WHAT THE TASK REQUIRES:
Extract each of the records below verbatim, leaving out nothing and changing no character.
▽
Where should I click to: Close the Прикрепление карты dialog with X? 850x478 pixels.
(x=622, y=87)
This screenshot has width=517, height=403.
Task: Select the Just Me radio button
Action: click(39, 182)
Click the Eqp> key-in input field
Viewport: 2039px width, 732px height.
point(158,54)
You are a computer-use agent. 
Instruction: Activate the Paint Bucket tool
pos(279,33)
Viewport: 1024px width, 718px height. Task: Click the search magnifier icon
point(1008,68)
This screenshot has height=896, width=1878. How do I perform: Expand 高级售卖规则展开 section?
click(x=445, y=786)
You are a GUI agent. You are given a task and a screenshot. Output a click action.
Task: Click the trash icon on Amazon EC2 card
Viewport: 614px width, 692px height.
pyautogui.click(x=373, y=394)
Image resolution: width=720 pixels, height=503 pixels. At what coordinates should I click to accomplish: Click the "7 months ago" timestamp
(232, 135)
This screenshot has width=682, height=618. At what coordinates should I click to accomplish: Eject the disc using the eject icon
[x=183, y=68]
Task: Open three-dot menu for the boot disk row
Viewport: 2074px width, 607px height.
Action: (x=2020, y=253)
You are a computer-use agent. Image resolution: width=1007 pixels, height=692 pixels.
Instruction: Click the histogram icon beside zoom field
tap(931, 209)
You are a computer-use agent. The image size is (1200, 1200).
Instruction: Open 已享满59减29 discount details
△
RESULT OF THE TASK:
Where should I click to: Close the Прикрепление карты dialog with X? 850x478 pixels.
(x=622, y=87)
This screenshot has width=517, height=403.
Task: Select the Just Me radio button
Action: click(39, 182)
Click the Eqp> key-in input field
Viewport: 2039px width, 732px height.
point(158,54)
You are a computer-use agent. 
Instruction: Activate the Paint Bucket tool
pos(279,33)
Viewport: 1024px width, 718px height. Task: Click the search magnifier icon
point(1008,68)
This screenshot has height=896, width=1878. How do I perform: Expand 高级售卖规则展开 section?
click(x=445, y=786)
You are a GUI agent. You are given a task and a screenshot. Output a click action.
Task: Click the trash icon on Amazon EC2 card
Viewport: 614px width, 692px height.
pyautogui.click(x=373, y=394)
Image resolution: width=720 pixels, height=503 pixels. At what coordinates should I click to accomplish: Click the "7 months ago" timestamp
(232, 135)
This screenshot has width=682, height=618. At what coordinates should I click to accomplish: Eject the disc using the eject icon
[x=183, y=68]
Task: Open three-dot menu for the boot disk row
Viewport: 2074px width, 607px height.
Action: (x=2020, y=253)
You are a computer-use agent. Image resolution: width=1007 pixels, height=692 pixels.
Instruction: Click the histogram icon beside zoom field
tap(931, 209)
You are a computer-use agent. The image size is (1200, 1200).
Instruction: Open 已享满59减29 discount details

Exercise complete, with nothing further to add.